Ghany M G, Chan T M, Sanchez-Pescador R, Urdea M, Lok A S

机构信息

Section of Gastroenterology and Hepatology, Tulane University Medical Center, New Orleans, Louisiana, USA.

出版信息

Dig Dis Sci. 1996 Nov;41(11):2213-8. doi: 10.1007/BF02071402.

Abstract

Cross-sectional studies on the correlation between serum hepatitis C virus (HCV) RNA and alanine aminotransferase (ALT) levels in patients with chronic hepatitis C have yielded conflicting results. We conducted a longitudinal study to examine the correlation between HCV viremia and serum ALT levels in individual patients over time. Serial samples (mean 9) from 25 patients with chronic HCV infection, including interferon-treated and untreated immunocompetent and immunosuppressed patients, collected over a period of 1-4.8 years (mean 2.6 years) were tested for HCV RNA and ALT levels using a highly reproducible quantitative (bDNA) assay. A significant correlation was found between serum HCV RNA and ALT levels in the patients who received IFN therapy, but no correlation was observed in the untreated patients.
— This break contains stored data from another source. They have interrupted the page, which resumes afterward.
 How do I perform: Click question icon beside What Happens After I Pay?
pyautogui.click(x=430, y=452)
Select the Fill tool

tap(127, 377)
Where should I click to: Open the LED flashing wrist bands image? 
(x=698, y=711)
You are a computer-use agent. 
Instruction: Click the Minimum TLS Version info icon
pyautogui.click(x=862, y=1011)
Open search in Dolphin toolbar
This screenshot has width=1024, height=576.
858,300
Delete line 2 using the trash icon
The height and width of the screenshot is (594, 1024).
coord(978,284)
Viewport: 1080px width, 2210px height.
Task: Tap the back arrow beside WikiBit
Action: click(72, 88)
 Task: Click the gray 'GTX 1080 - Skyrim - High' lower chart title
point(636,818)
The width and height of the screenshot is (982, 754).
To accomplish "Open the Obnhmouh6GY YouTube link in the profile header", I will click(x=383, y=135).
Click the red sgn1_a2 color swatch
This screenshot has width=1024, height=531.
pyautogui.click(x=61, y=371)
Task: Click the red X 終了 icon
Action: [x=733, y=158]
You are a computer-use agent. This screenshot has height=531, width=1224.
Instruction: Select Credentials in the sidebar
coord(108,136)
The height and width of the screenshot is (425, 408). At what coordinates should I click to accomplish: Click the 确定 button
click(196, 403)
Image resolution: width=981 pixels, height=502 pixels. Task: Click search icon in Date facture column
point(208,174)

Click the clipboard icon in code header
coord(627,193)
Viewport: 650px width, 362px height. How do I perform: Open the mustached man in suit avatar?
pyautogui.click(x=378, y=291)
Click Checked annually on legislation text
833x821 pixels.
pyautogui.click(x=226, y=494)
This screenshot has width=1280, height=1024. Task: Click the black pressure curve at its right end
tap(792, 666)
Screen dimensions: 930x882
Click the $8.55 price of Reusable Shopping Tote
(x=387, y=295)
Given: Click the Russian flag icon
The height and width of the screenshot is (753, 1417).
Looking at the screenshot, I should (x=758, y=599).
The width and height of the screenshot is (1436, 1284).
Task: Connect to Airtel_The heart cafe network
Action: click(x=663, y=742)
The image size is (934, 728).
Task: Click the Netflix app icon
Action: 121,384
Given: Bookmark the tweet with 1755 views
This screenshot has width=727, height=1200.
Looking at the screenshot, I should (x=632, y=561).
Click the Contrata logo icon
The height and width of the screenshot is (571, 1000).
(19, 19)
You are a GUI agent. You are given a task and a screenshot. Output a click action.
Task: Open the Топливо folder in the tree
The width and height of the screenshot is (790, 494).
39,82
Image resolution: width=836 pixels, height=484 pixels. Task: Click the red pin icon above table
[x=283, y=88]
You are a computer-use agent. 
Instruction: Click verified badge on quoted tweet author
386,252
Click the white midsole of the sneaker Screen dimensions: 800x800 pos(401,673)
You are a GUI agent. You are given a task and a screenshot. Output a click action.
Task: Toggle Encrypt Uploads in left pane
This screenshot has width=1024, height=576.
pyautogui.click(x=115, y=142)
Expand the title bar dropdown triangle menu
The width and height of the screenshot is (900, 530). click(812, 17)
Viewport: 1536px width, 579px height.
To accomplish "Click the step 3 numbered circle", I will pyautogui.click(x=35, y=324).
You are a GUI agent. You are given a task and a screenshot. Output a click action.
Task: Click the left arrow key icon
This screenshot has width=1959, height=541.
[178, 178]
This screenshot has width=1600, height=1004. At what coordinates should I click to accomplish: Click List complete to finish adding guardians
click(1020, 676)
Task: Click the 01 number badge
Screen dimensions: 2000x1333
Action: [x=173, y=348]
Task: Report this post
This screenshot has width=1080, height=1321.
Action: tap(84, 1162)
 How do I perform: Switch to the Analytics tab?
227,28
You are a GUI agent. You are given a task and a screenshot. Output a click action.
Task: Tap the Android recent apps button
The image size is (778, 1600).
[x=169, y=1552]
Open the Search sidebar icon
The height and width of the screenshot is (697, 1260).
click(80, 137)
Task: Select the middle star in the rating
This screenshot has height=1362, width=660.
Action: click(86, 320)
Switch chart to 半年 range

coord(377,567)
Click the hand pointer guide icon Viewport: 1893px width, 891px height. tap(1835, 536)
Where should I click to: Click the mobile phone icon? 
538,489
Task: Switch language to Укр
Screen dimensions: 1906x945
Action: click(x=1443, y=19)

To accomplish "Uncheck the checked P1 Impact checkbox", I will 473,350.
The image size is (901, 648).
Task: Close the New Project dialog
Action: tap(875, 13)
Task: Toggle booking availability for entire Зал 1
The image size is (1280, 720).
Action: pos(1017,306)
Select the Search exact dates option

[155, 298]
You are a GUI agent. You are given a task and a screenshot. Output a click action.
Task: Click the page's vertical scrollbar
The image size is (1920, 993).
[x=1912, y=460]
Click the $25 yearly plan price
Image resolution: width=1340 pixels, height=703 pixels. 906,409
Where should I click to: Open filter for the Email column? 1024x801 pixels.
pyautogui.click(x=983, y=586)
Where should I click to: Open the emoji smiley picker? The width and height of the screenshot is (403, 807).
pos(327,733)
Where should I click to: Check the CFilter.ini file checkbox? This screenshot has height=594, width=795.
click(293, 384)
Among the untreated patients, the immunosuppressed patients had significantly higher HCV RNA levels (39 +/- 4 vs 3.6 +/- 8 Meq/ml, P < 0.0001) but significantly lower ALT (56 +/- 11 vs 97 +/- 12 units/liter, P = 0.03) levels when compared to the immunocompetent ones. In summary, we found no correlation between serum HCV RNA and ALT levels in chronic hepatitis C patients who are not receiving interferon therapy. Immunosuppression results in higher HCV RNA but lower ALT levels.

摘要

关于慢性丙型肝炎患者血清丙型肝炎病毒(HCV)RNA与丙氨酸转氨酶(ALT)水平之间相关性的横断面研究得出了相互矛盾的结果。我们进行了一项纵向研究,以随时间检查个体患者中HCV病毒血症与血清ALT水平之间的相关性。使用高度可重复的定量(bDNA)检测法,对25例慢性HCV感染患者(包括接受干扰素治疗和未接受治疗的免疫功能正常和免疫抑制患者)在1至4.8年(平均2.6年)期间采集的系列样本(平均9份)进行了HCV RNA和ALT水平检测。在接受干扰素治疗的患者中,血清HCV RNA与ALT水平之间存在显著相关性,但在未接受治疗的患者中未观察到相关性。在未接受治疗的患者中,与免疫功能正常的患者相比,免疫抑制患者的HCV RNA水平显著更高(39±4对3.6±8 Meq/ml,P<0.0001),但ALT水平显著更低(56±11对97±12单位/升,P = 0.03)。总之,我们发现在未接受干扰素治疗的慢性丙型肝炎患者中,血清HCV RNA与ALT水平之间无相关性。免疫抑制导致更高的HCV RNA水平但更低的ALT水平。